### AIM
Please extract every line of text from the data below, word for word, and leave the pictures out of your answer.

### RECORDED INFORMATION
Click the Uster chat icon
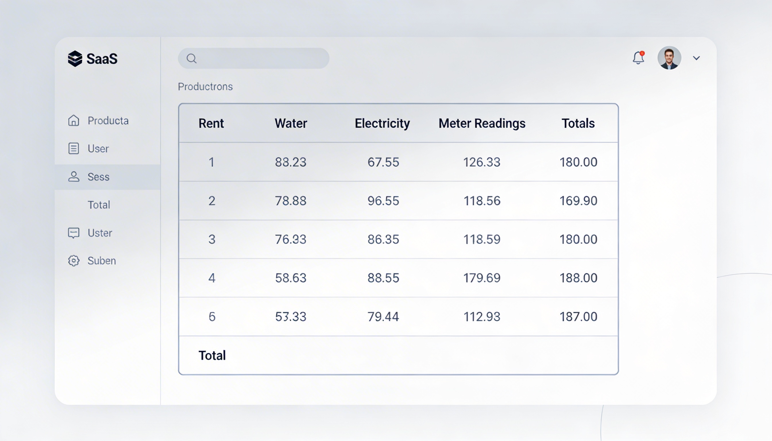This screenshot has height=441, width=772. [x=74, y=233]
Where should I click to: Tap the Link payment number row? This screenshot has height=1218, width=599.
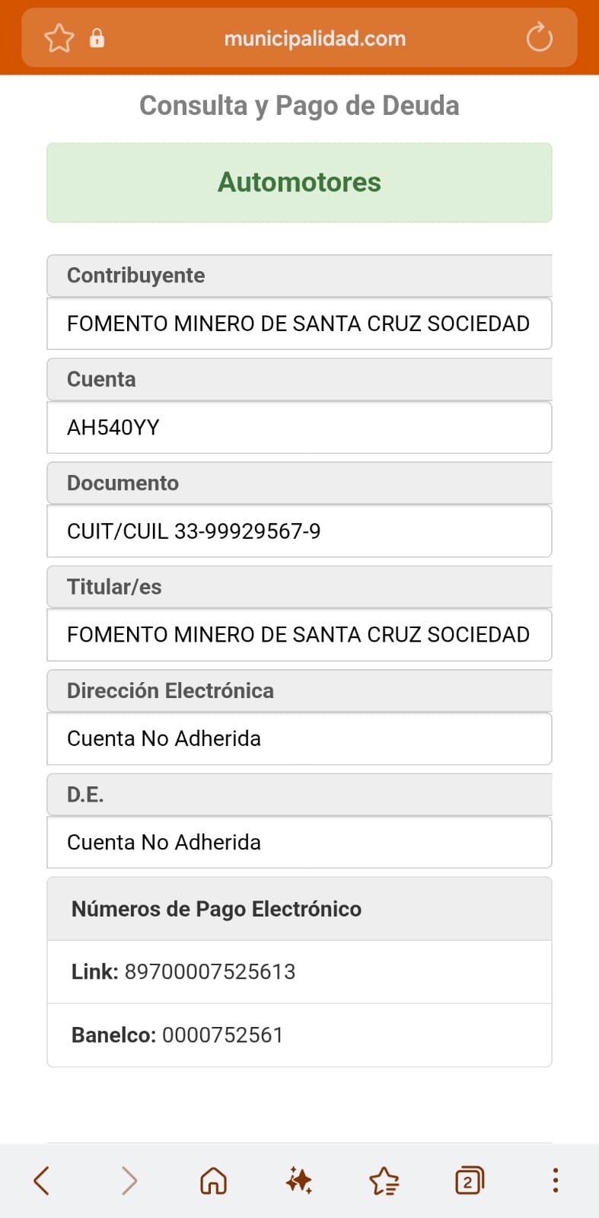pyautogui.click(x=299, y=971)
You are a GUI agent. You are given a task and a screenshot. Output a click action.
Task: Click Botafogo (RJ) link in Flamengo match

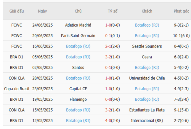tap(147, 99)
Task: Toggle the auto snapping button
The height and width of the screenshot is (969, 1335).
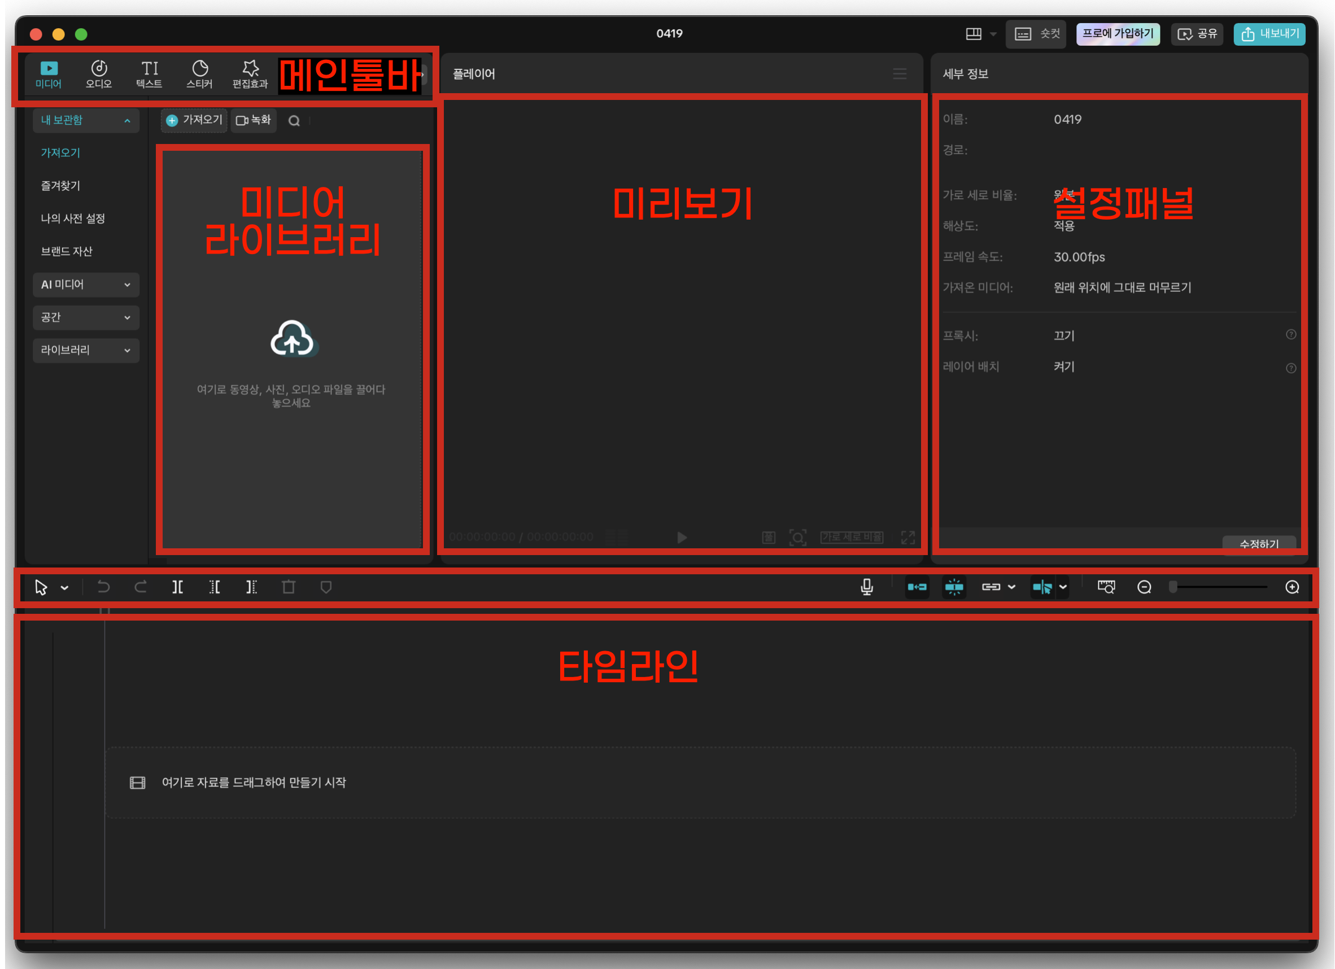Action: tap(954, 587)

### TASK RESULT
Click the Uster chat icon
This screenshot has height=441, width=772. [x=74, y=233]
Where should I click to: Tap the Link payment number row? This screenshot has height=1218, width=599.
pyautogui.click(x=299, y=971)
You are a GUI agent. You are given a task and a screenshot. Output a click action.
Task: Click Botafogo (RJ) link in Flamengo match

tap(147, 99)
Task: Toggle the auto snapping button
The height and width of the screenshot is (969, 1335).
Action: tap(954, 587)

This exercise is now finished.